What is needed
In the entries below, find the line with "The image size is (1147, 1064).", then set it down exactly along with each line after it to the end, skipping any pictures.

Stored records
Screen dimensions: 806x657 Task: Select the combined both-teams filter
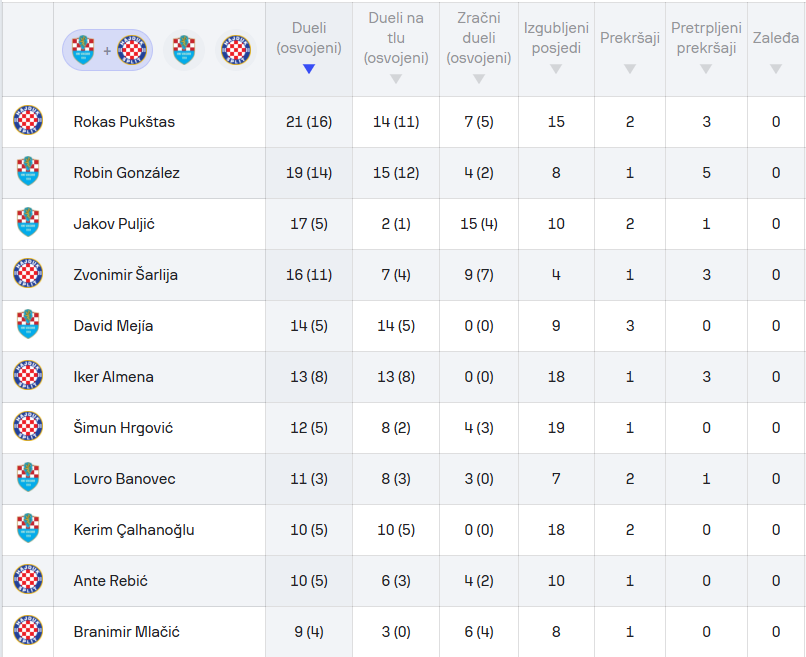[x=107, y=49]
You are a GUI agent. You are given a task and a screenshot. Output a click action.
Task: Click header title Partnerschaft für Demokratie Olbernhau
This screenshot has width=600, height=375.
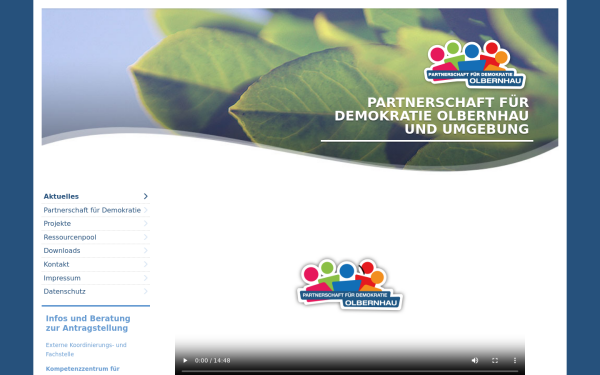point(432,116)
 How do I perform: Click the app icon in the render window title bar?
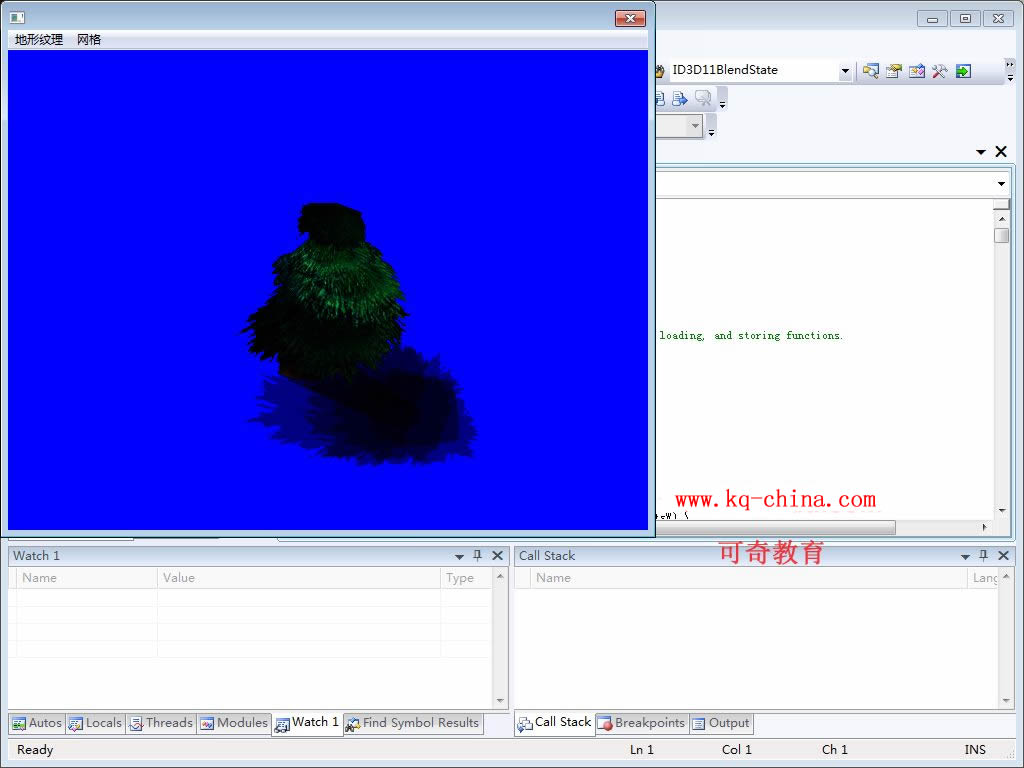pyautogui.click(x=17, y=18)
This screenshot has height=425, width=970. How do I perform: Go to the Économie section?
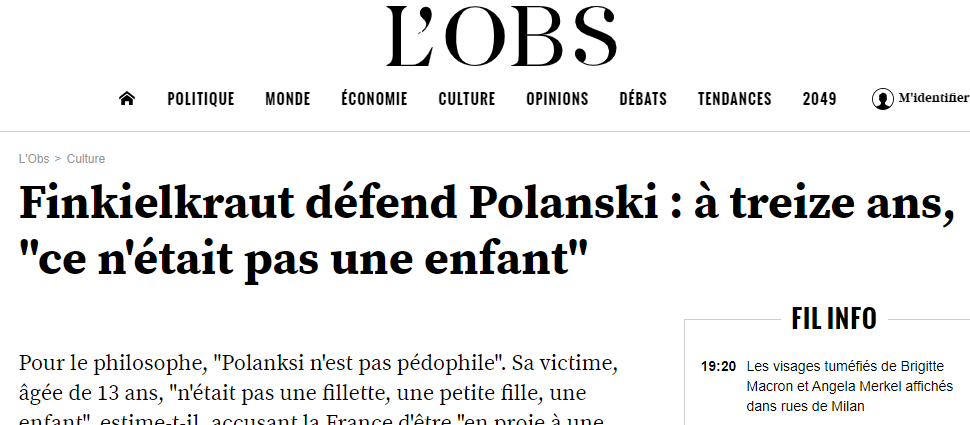374,99
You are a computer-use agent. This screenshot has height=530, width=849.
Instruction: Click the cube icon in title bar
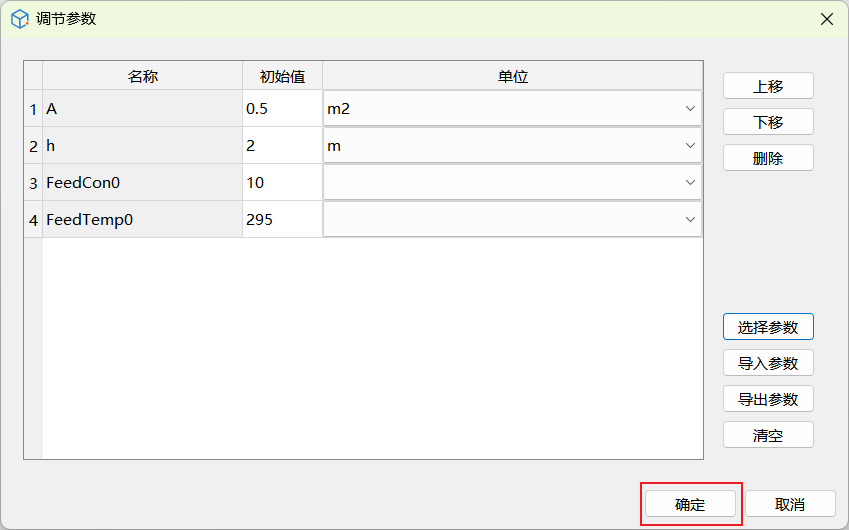pos(19,19)
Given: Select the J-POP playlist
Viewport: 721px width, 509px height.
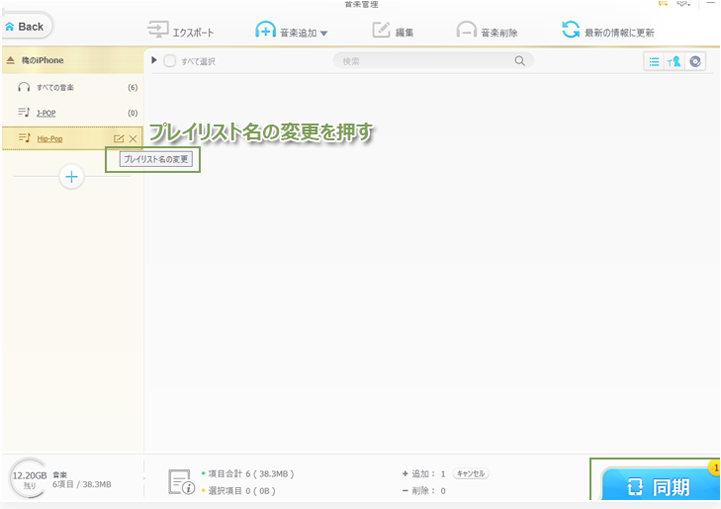Looking at the screenshot, I should (x=45, y=113).
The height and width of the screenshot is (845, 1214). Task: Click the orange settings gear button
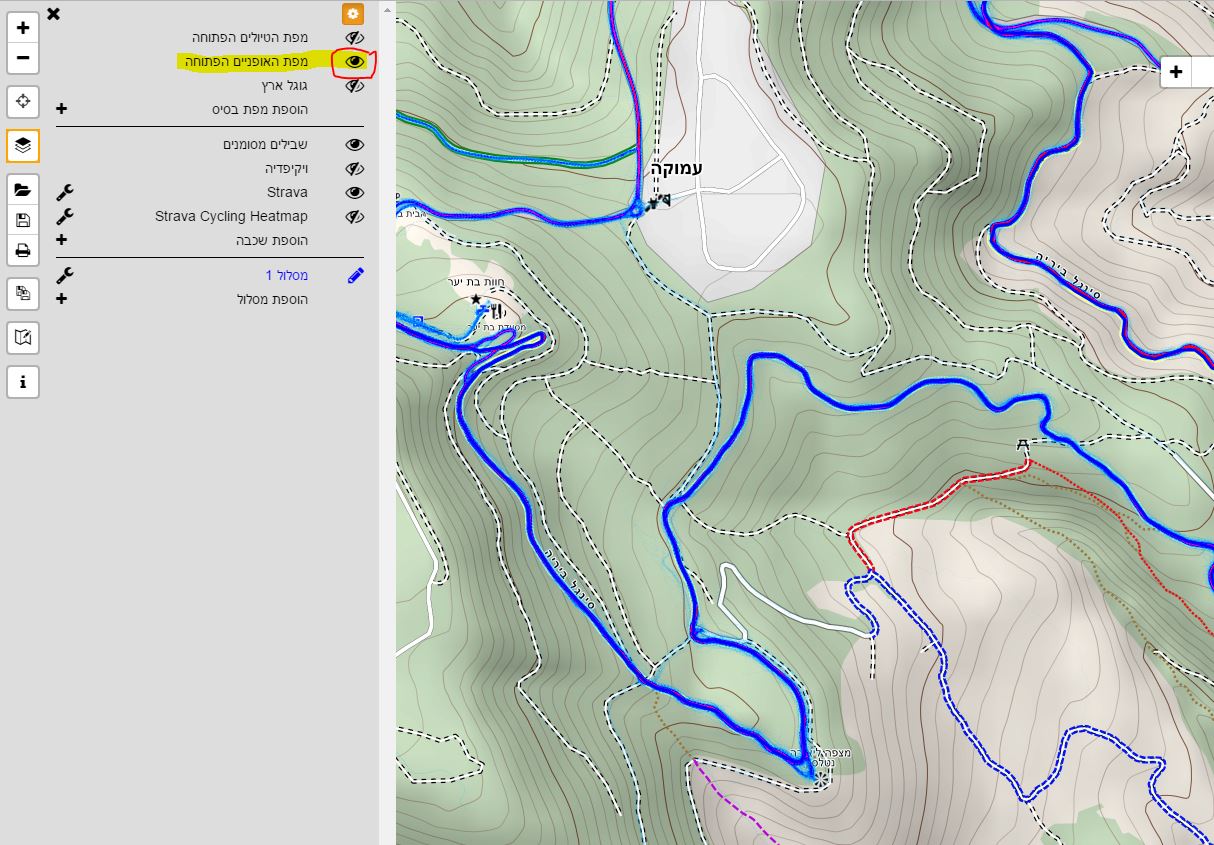pyautogui.click(x=353, y=14)
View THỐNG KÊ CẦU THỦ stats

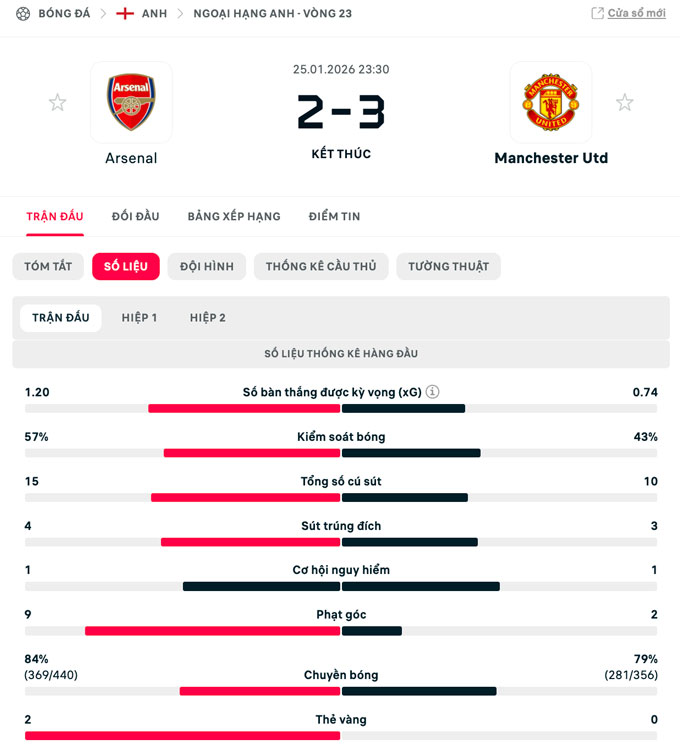pos(321,266)
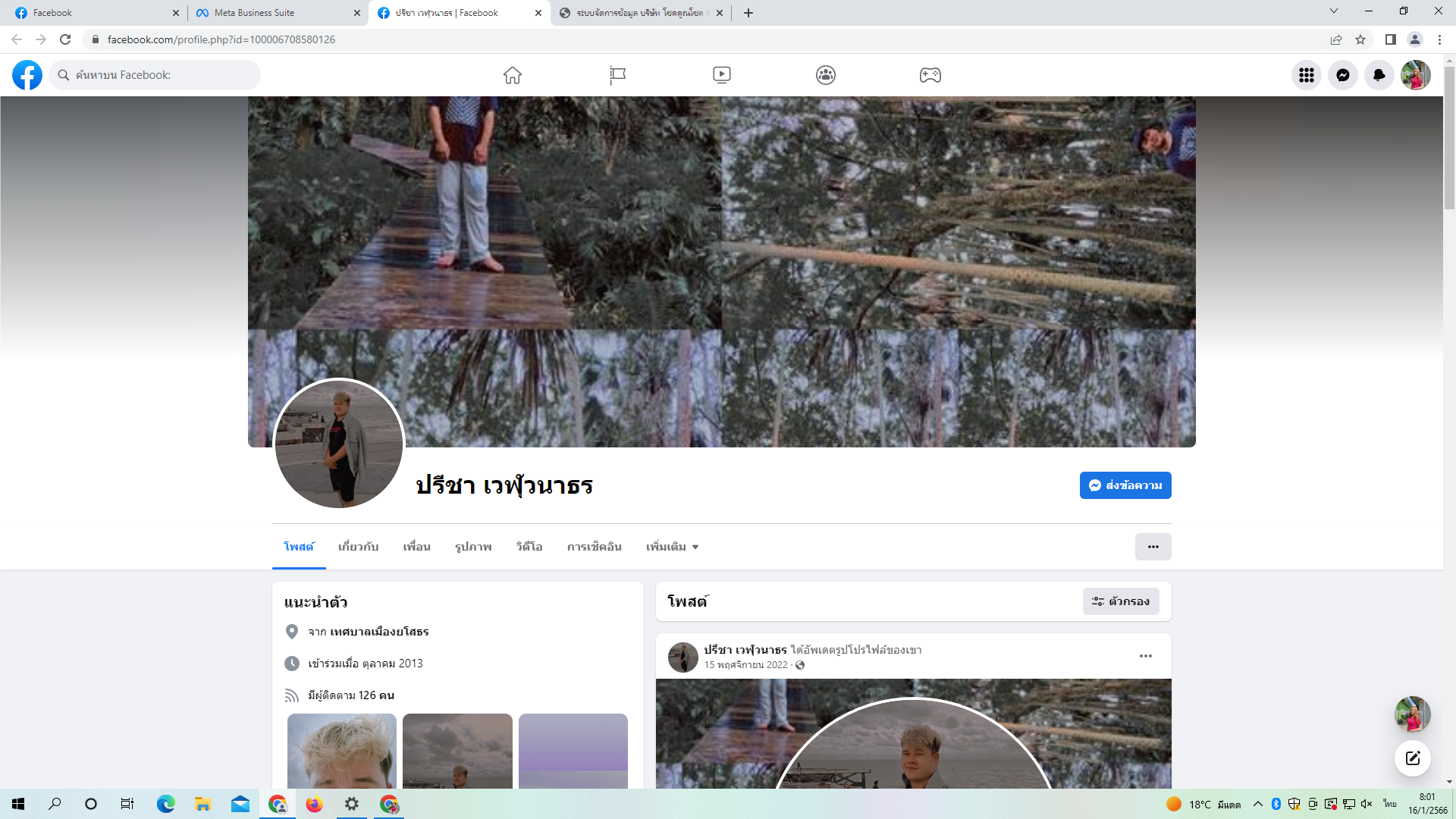1456x819 pixels.
Task: Click the Facebook search field
Action: pyautogui.click(x=155, y=75)
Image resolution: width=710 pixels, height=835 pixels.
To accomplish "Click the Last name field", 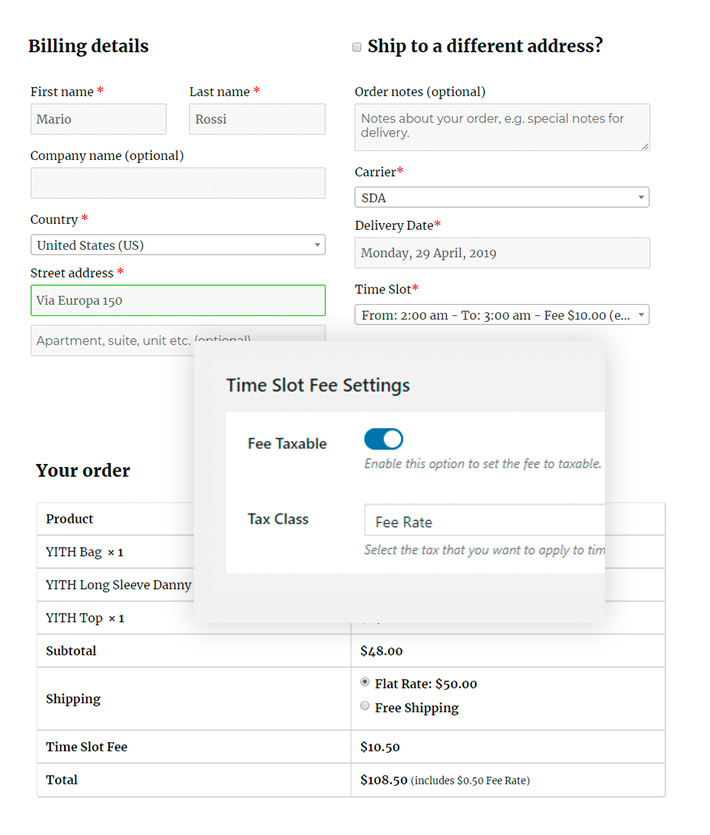I will pos(257,119).
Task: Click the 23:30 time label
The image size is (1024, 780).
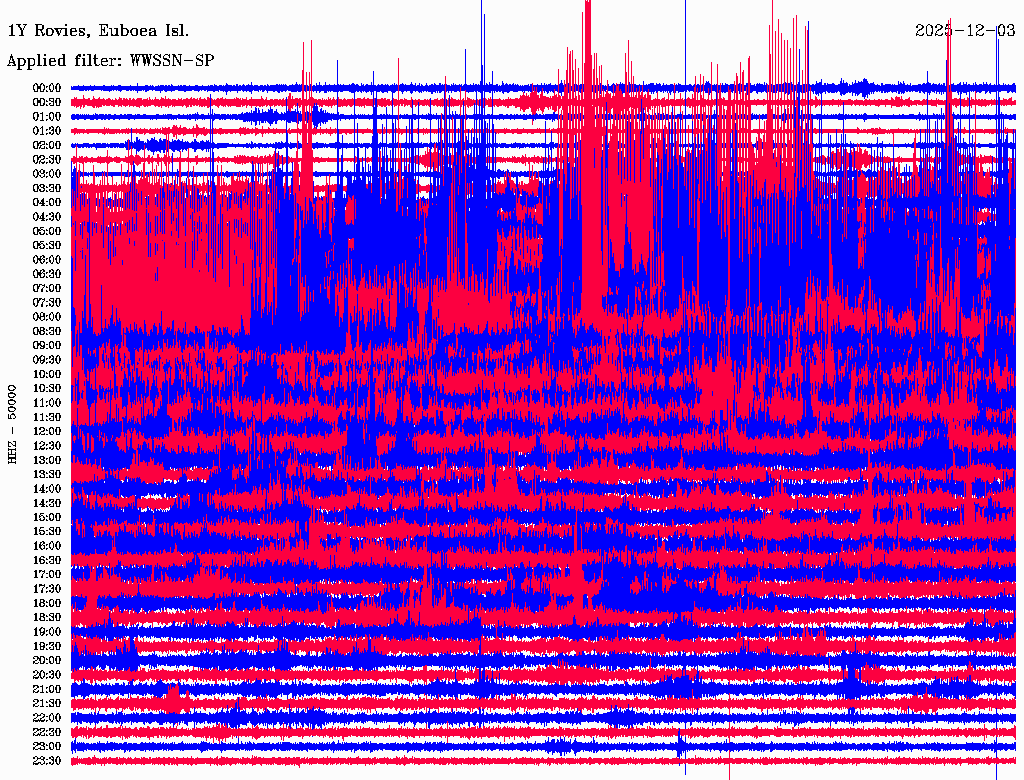Action: pos(48,761)
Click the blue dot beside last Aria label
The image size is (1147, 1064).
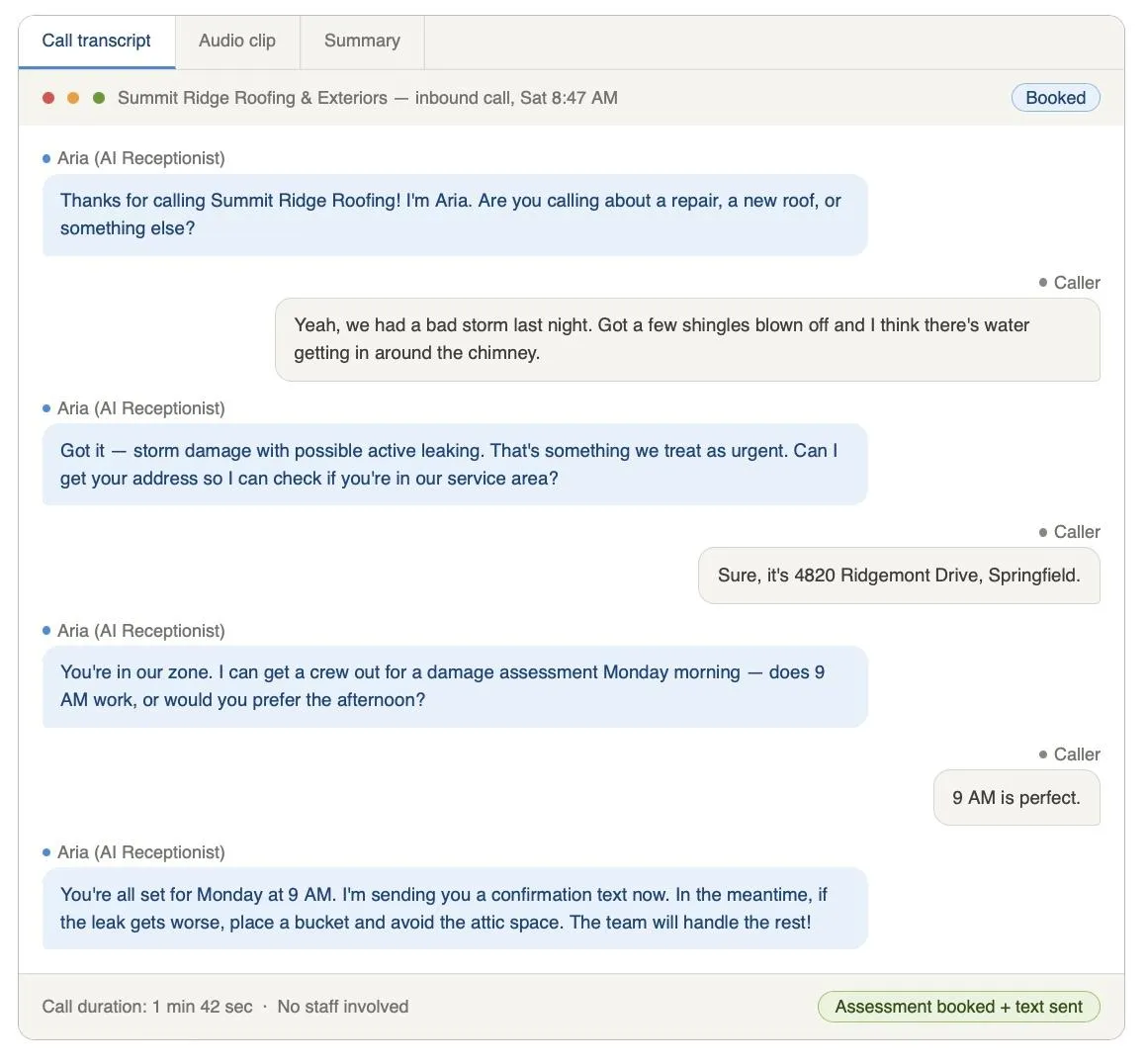point(44,851)
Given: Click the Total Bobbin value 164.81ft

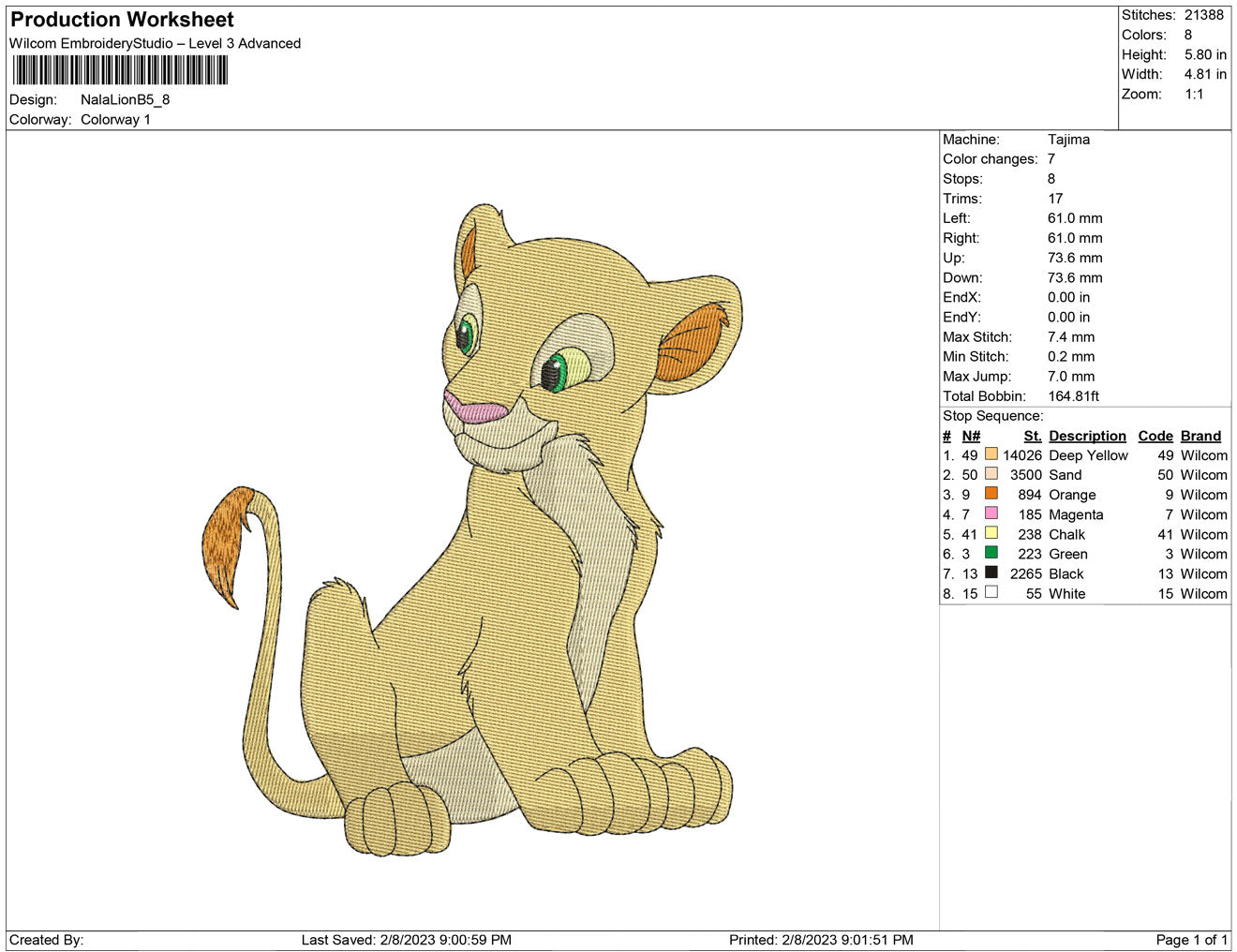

Reply
The image size is (1147, 1064).
point(44,851)
Given: Click the Total Bobbin value 164.81ft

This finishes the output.